In a plain military style building hidden behind a grove of pine trees a few miles from Eglin, approximately 44 civilian employees and contractors gather daily to look over maps, update the latest happenings and review new information about animals and plants that populate the base's enormous test ranges. It's the home of Eglin's Natural Resources Division, known for generations as the Jackson Guard.
Opinions differ about where the name came from. Some say it's a reference to an old logging road Andrew Jackson used to chase Seminole Indians during a series of campaigns in 1836. Others say the title was given when President Jackson put large portions of public land in the Florida panhandle under federal protection.
Whatever the case, the Guard takes its role of environmental steward to heart. The list of specialists working environmental issues reads like the faculty list for a good-sized college science department. It includes biologists, foresters, archaeologists, botanists and fire protection experts.
"This place can be a dream come true for people who spend their lives studying wildlife," said Bruce Hagedorn, a Jackson Guard biologist. "We have a lot of colleges that do cooperative research with us because we offer them a unique environment. It's a natural habitat, but it's faced with unique challenges posed by the military mission of the base."
Sandy Pizzolato, a soil conservation specialist, joined the Jackson Guard to help protect the Okaloosa Darter, a small fish that lives in streams throughout the test range.
"I'm helping the Air Force reach the goal of getting the fish off the endangered list," he said. "If it weren't for the fish, I probably wouldn't be here."
All this ecosystem management is done in the name of the mission. By being good stewards of the environment, the mission goes on without undue delays or pressure from regulatory agencies. But protecting Eglin's natural resources also means the Guard must sometimes deliberately destroy some of the non-native and invasive plants.
"Prescribed fire is the number one tool we use to ensure the health of the ecosystem," said Paul White, a fire management technician and forester with the Jackson Guard. "The use of fire eliminates undesirable plant species that don't belong here and allows longleaf pine, native grasses and animals that depend on it to flourish."
With more than 700 square miles of heavily wooded and grassy rangeland within the base perimeter, wildfires are persistent and ominous threat. As a result of "controlled burns" throughout the year, the potential for massive wildfires is reduced.
"We can't have 100,000 acre wildfires on Eglin," said Mr. White, who started working at Eglin in 1980. "If we conduct hazard reduction burns of thick vegetation in a controlled manner, we reduce fuel for potential catastrophic wildfires."

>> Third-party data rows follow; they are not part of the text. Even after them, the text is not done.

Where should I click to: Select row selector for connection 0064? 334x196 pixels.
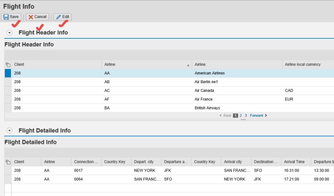pos(8,179)
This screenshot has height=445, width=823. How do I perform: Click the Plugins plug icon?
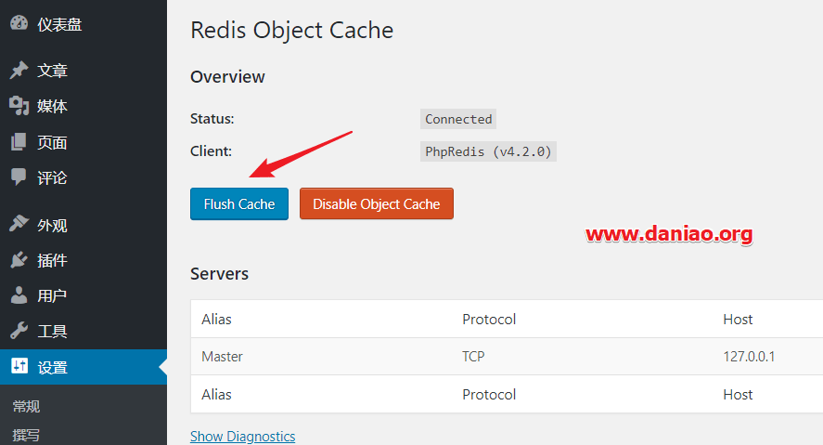(19, 260)
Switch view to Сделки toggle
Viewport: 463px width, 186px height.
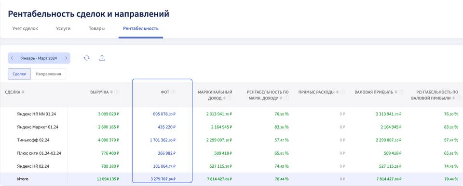pos(19,74)
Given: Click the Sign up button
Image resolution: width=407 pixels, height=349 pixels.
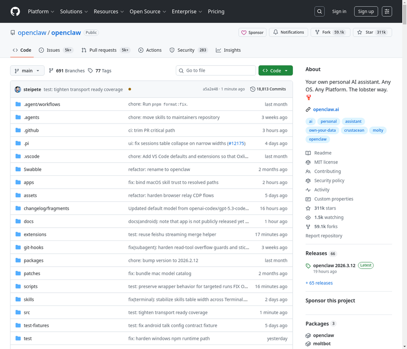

In the past, as many as 250 wildfires per year would occur across the reservation. But that was before Jackson Guard began controlled burns. In the early 1900's many fires would often burn unabated until they hit a creek or stream, and would often burn for weeks unchecked. Few roads on the range made it impossible for firefighters to get their equipment to the scene.

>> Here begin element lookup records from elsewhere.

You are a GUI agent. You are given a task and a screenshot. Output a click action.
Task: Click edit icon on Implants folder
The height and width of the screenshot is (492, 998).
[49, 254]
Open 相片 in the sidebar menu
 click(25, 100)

As a result of the Guard's burning, those wildfires were reduced to less than 100 per year.
"Now we've got more roads," Mr. White said. "And we have a plan. We get in, cut back the fuel source and remove the threat."
The plan has been so successful that the Air Force approved another 130,000 acres for burning in 2004. And like the guys who paint the Golden Gate Bridge, the "smoke eaters" of the Jackson Guard know their work never ends.
"When we finish burning those acres, we'll have more to do," Mr. White said. "Then the new growth will get too thick and we'll have go back and burn it again. As long as we continue to apply fire to the reservation, we nut only improve the health of the longleaf pine ecosystem, but also preserve mission flexibility."
Eglin at a Glance
Mission: Home of the 33rd Fighter Wing, 53d Wing, 46th Test Wing, 96th Air Base Wing, Aeronautical Systems Center, the Navy Joint Service Explosive Ordnance School, 919th Special Operations Wing, Air Force Research Laboratory's munitions directorate and the host unit of Air Force Logistic Command's Air Armament Center. Eglin's primary mission is to provide test and training ranges for a wide variety of Department of Defense and federal customers.
Location: Sixty miles northeast of Pensacola on Florida's "Emerald Coast." Small communities, such as Fort Walton Beach, Niceville, Destin, Valparaiso and others, surround the base on three sides while the Gulf of Mexico lines the southern approach.